### Extracted material ###

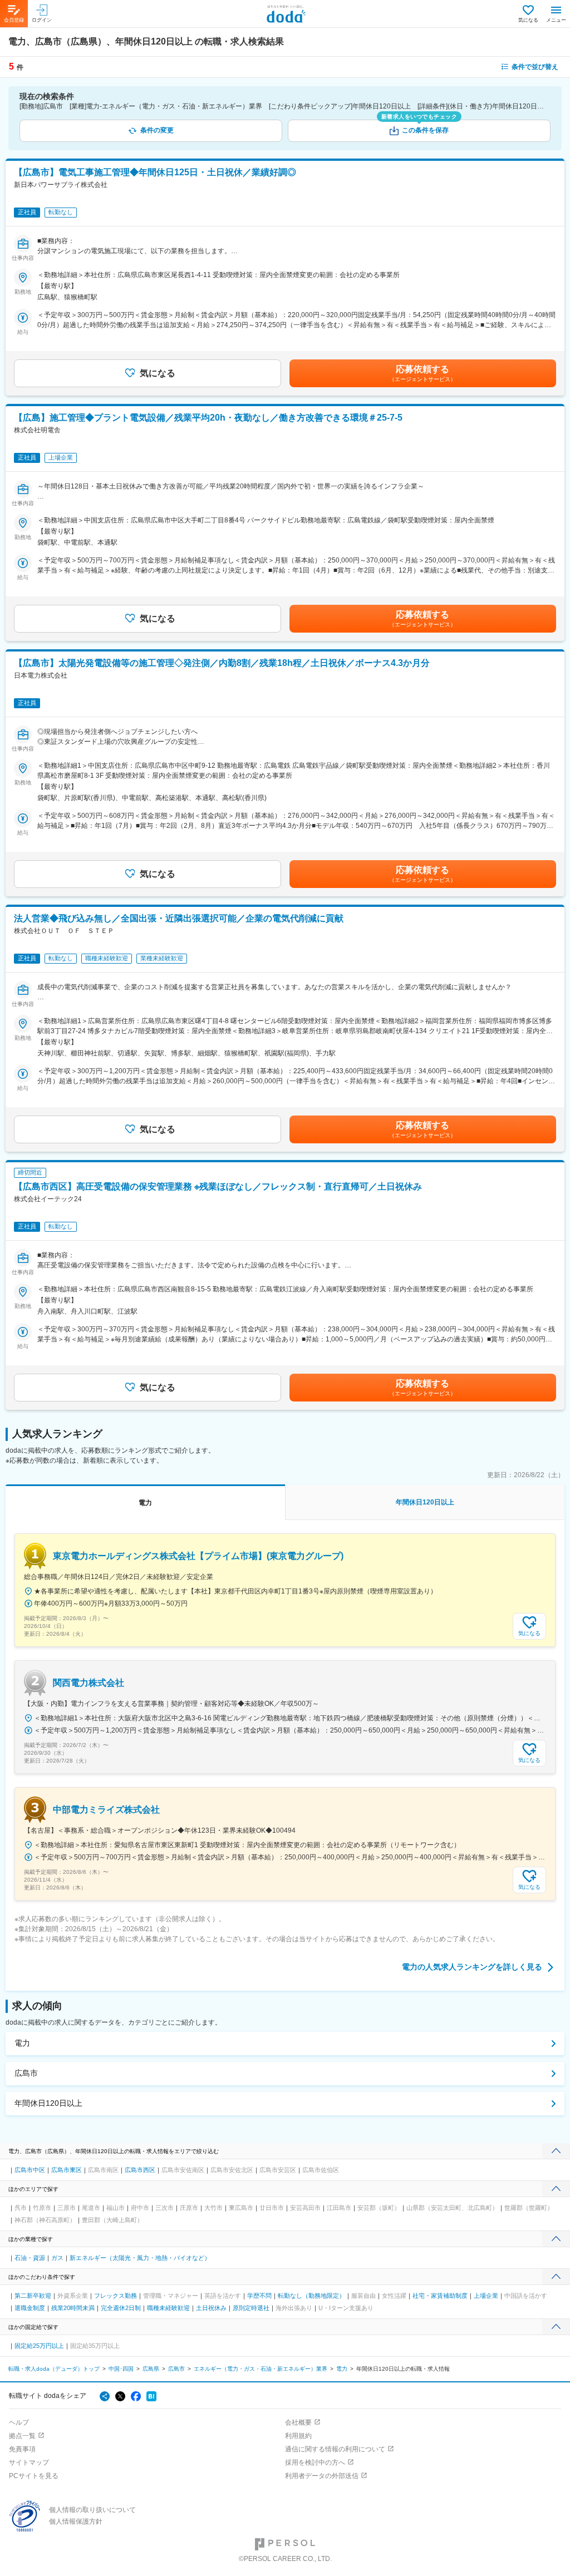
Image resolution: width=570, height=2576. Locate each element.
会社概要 (298, 2422)
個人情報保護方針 (75, 2521)
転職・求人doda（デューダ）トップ (54, 2369)
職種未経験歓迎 (168, 2307)
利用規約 (298, 2436)
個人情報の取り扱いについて (92, 2510)
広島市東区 (66, 2170)
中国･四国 (121, 2369)
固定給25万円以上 (39, 2345)
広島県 (150, 2369)
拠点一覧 (22, 2436)
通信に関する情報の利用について (335, 2449)
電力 (22, 2043)
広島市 (26, 2073)
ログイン (42, 20)
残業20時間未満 (73, 2307)
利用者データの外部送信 (321, 2476)
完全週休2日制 (121, 2307)
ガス (57, 2257)
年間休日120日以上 (48, 2103)
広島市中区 (29, 2170)
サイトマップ (29, 2462)
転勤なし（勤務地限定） (311, 2295)
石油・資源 (29, 2257)
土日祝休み (211, 2307)
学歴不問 (259, 2295)
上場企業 (486, 2295)
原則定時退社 (251, 2307)
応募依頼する (422, 373)
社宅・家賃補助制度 (440, 2295)
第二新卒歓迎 (32, 2295)
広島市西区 (140, 2170)
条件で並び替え (535, 67)
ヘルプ (19, 2422)
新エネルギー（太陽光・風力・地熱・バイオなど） (140, 2257)
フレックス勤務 (115, 2295)
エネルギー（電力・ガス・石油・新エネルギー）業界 (260, 2369)
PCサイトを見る (33, 2476)
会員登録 (14, 20)
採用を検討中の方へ (315, 2462)
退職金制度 (29, 2307)
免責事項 (22, 2449)
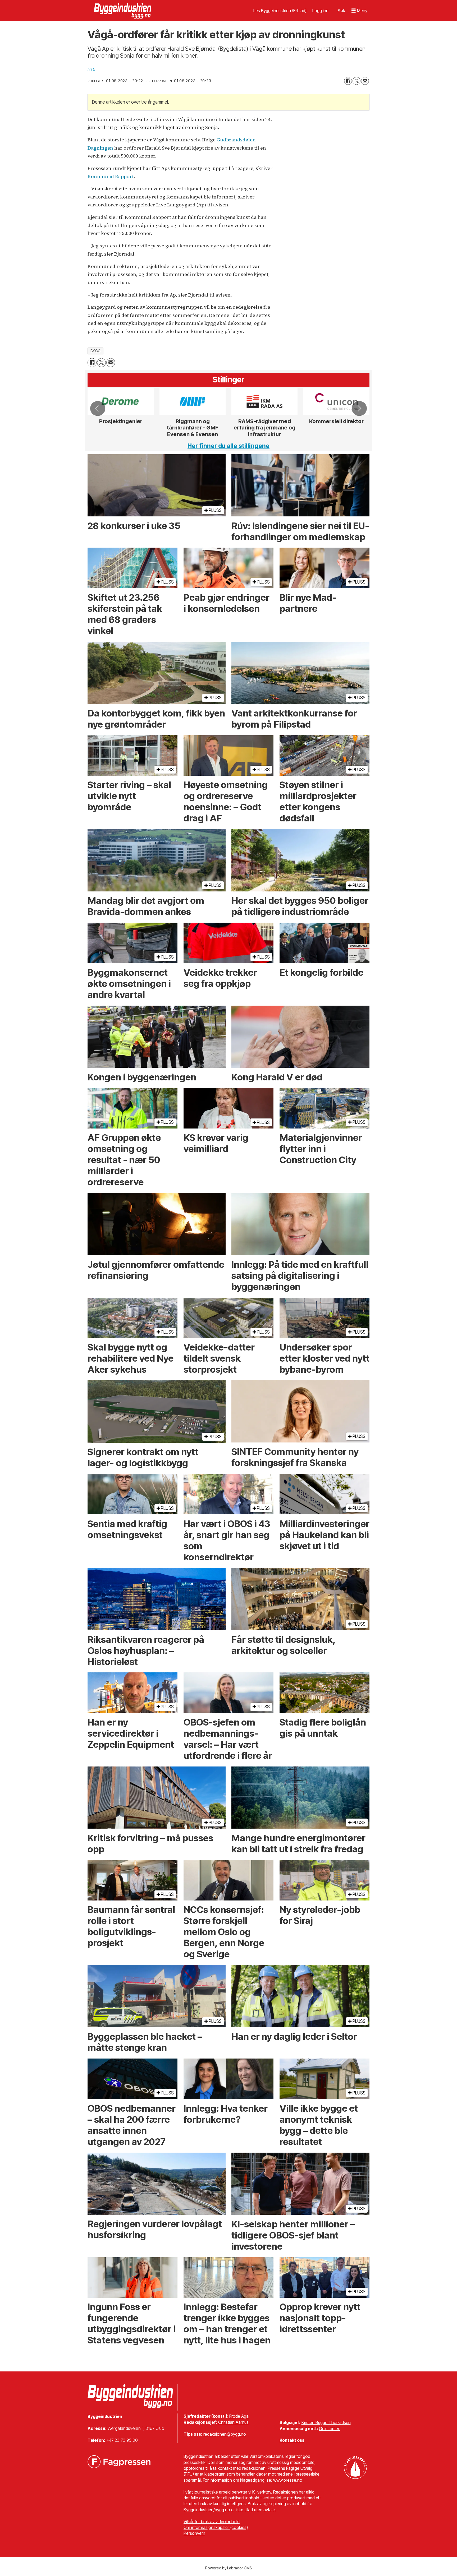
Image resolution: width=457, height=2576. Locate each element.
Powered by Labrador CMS (228, 2568)
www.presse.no (287, 2480)
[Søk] (341, 11)
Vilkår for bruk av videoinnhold (212, 2521)
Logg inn (320, 10)
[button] (97, 408)
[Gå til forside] (123, 10)
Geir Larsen (329, 2428)
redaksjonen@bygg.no (224, 2434)
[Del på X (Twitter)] (356, 81)
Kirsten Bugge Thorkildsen (326, 2422)
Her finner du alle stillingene (228, 446)
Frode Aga (239, 2416)
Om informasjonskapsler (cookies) (216, 2527)
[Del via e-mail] (365, 81)
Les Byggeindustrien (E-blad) (280, 10)
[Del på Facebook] (348, 81)
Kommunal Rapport (111, 176)
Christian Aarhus (233, 2422)
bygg (95, 351)
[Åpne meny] (359, 11)
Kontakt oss (292, 2440)
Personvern (194, 2533)
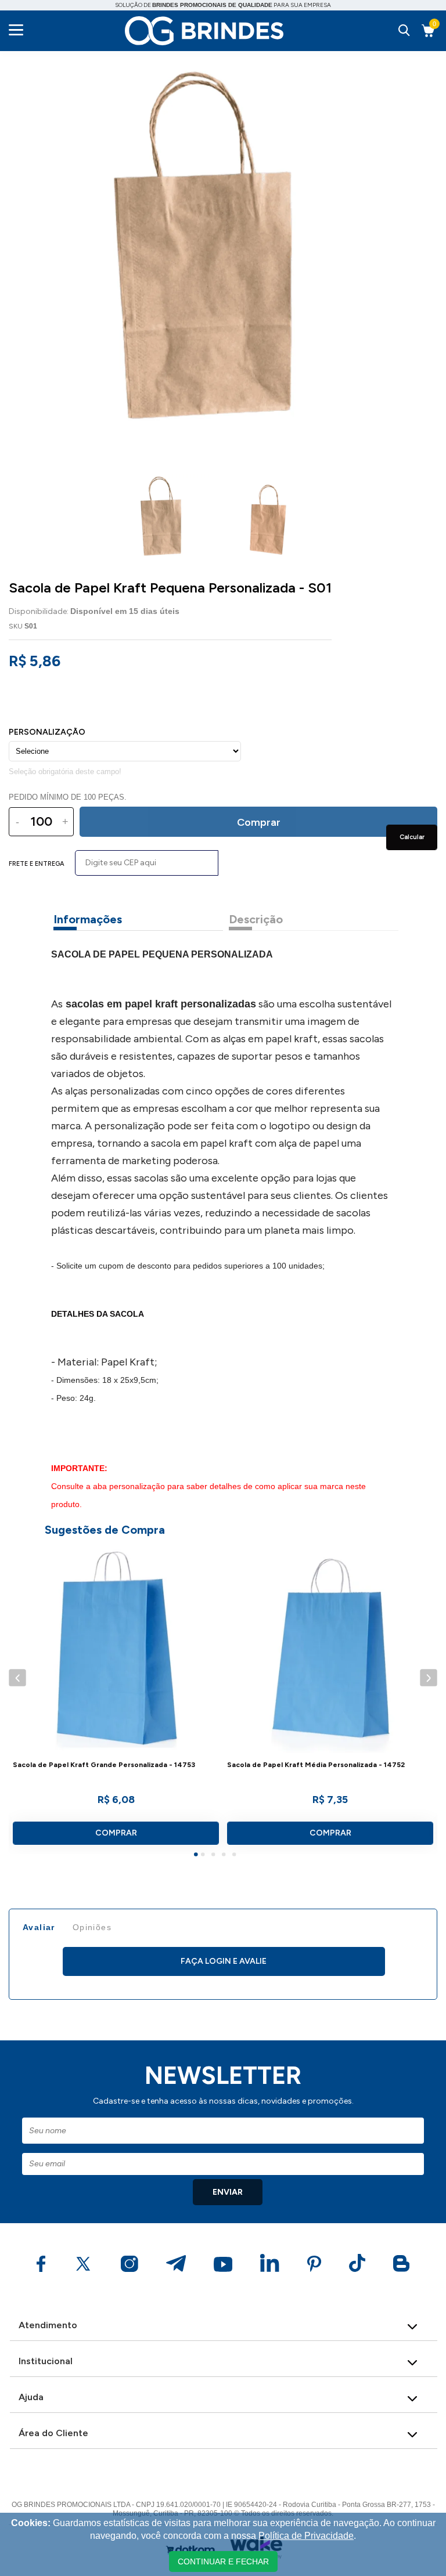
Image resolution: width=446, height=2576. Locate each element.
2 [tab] (204, 1855)
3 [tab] (214, 1855)
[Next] (428, 1678)
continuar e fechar (223, 2561)
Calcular (412, 837)
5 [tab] (235, 1855)
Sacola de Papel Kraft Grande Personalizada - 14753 (104, 1765)
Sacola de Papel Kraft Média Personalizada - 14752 (316, 1765)
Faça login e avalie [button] (224, 1961)
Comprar (116, 1833)
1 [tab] (197, 1855)
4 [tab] (225, 1855)
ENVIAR (228, 2192)
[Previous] (17, 1678)
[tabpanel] (116, 1699)
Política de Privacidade (306, 2536)
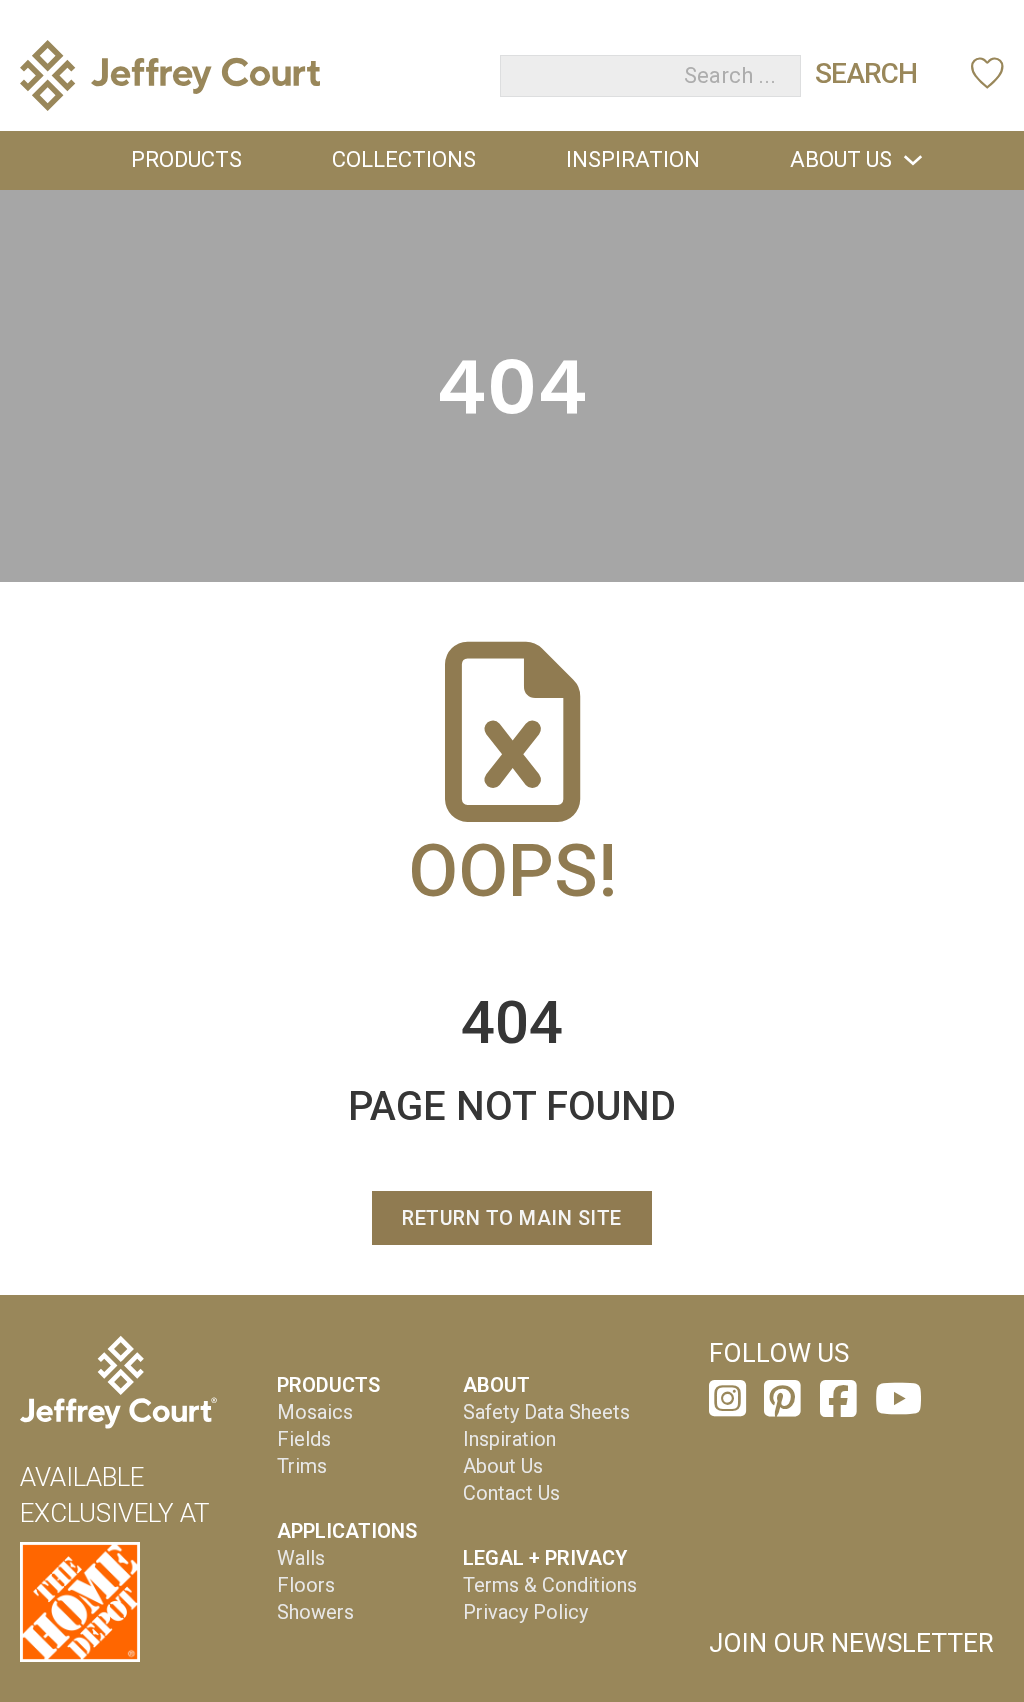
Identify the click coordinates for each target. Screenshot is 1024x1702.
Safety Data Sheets (546, 1412)
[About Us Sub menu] (913, 160)
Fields (304, 1439)
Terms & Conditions (550, 1585)
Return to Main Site (512, 1218)
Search (866, 73)
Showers (315, 1612)
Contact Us (511, 1493)
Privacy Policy (525, 1612)
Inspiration (633, 159)
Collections (404, 159)
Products (186, 159)
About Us (841, 159)
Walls (301, 1558)
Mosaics (315, 1412)
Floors (306, 1585)
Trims (302, 1466)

###

Work task » Pictures must not appear in the copy, and every record must be restated word for word.

Task result »
Image resolution: width=570, height=2576. Locate each element.
会社概要 (298, 2422)
個人情報保護方針 (75, 2521)
転職・求人doda（デューダ）トップ (54, 2369)
職種未経験歓迎 (168, 2307)
利用規約 (298, 2436)
個人情報の取り扱いについて (92, 2510)
広島市東区 (66, 2170)
中国･四国 (121, 2369)
固定給25万円以上 (39, 2345)
広島県 (150, 2369)
拠点一覧 (22, 2436)
通信に関する情報の利用について (335, 2449)
電力 (22, 2043)
広島市 (26, 2073)
ログイン (42, 20)
残業20時間未満 (73, 2307)
利用者データの外部送信 (321, 2476)
完全週休2日制 (121, 2307)
ガス (57, 2257)
年間休日120日以上 (48, 2103)
広島市中区 (29, 2170)
サイトマップ (29, 2462)
転勤なし（勤務地限定） (311, 2295)
石油・資源 (29, 2257)
土日祝休み (211, 2307)
学歴不問 (259, 2295)
上場企業 (486, 2295)
原則定時退社 (251, 2307)
応募依頼する (422, 373)
社宅・家賃補助制度 (440, 2295)
第二新卒歓迎 (32, 2295)
広島市西区 (140, 2170)
条件で並び替え (535, 67)
ヘルプ (19, 2422)
新エネルギー（太陽光・風力・地熱・バイオなど） (140, 2257)
フレックス勤務 (115, 2295)
エネルギー（電力・ガス・石油・新エネルギー）業界 (260, 2369)
PCサイトを見る (33, 2476)
会員登録 (14, 20)
採用を検討中の方へ (315, 2462)
退職金制度 (29, 2307)
免責事項 (22, 2449)
Image resolution: width=457, height=2576. Locate each element.
Powered by Labrador CMS (228, 2568)
www.presse.no (287, 2480)
[Søk] (341, 11)
Vilkår for bruk av videoinnhold (212, 2521)
Logg inn (320, 10)
[button] (97, 408)
[Gå til forside] (123, 10)
Geir Larsen (329, 2428)
redaksjonen@bygg.no (224, 2434)
[Del på X (Twitter)] (356, 81)
Kirsten Bugge Thorkildsen (326, 2422)
Her finner du alle stillingene (228, 446)
Frode Aga (239, 2416)
Om informasjonskapsler (cookies) (216, 2527)
[Del via e-mail] (365, 81)
Les Byggeindustrien (E-blad) (280, 10)
[Del på Facebook] (348, 81)
Kommunal Rapport (111, 176)
Christian Aarhus (233, 2422)
bygg (95, 351)
[Åpne meny] (359, 11)
Kontakt oss (292, 2440)
Personvern (194, 2533)
Image resolution: width=446, height=2576. Locate each element.
2 [tab] (204, 1855)
3 [tab] (214, 1855)
[Next] (428, 1678)
continuar e fechar (223, 2561)
Calcular (412, 837)
5 [tab] (235, 1855)
Sacola de Papel Kraft Grande Personalizada - 14753 (104, 1765)
Sacola de Papel Kraft Média Personalizada - 14752 (316, 1765)
Faça login e avalie [button] (224, 1961)
Comprar (116, 1833)
1 [tab] (197, 1855)
4 [tab] (225, 1855)
ENVIAR (228, 2192)
[Previous] (17, 1678)
[tabpanel] (116, 1699)
Política de Privacidade (306, 2536)
Identify the click coordinates for each target. Screenshot is 1024x1702.
Safety Data Sheets (546, 1412)
[About Us Sub menu] (913, 160)
Fields (304, 1439)
Terms & Conditions (550, 1585)
Return to Main Site (512, 1218)
Search (866, 73)
Showers (315, 1612)
Contact Us (511, 1493)
Privacy Policy (525, 1612)
Inspiration (633, 159)
Collections (404, 159)
Products (186, 159)
About Us (841, 159)
Walls (301, 1558)
Mosaics (315, 1412)
Floors (306, 1585)
Trims (302, 1466)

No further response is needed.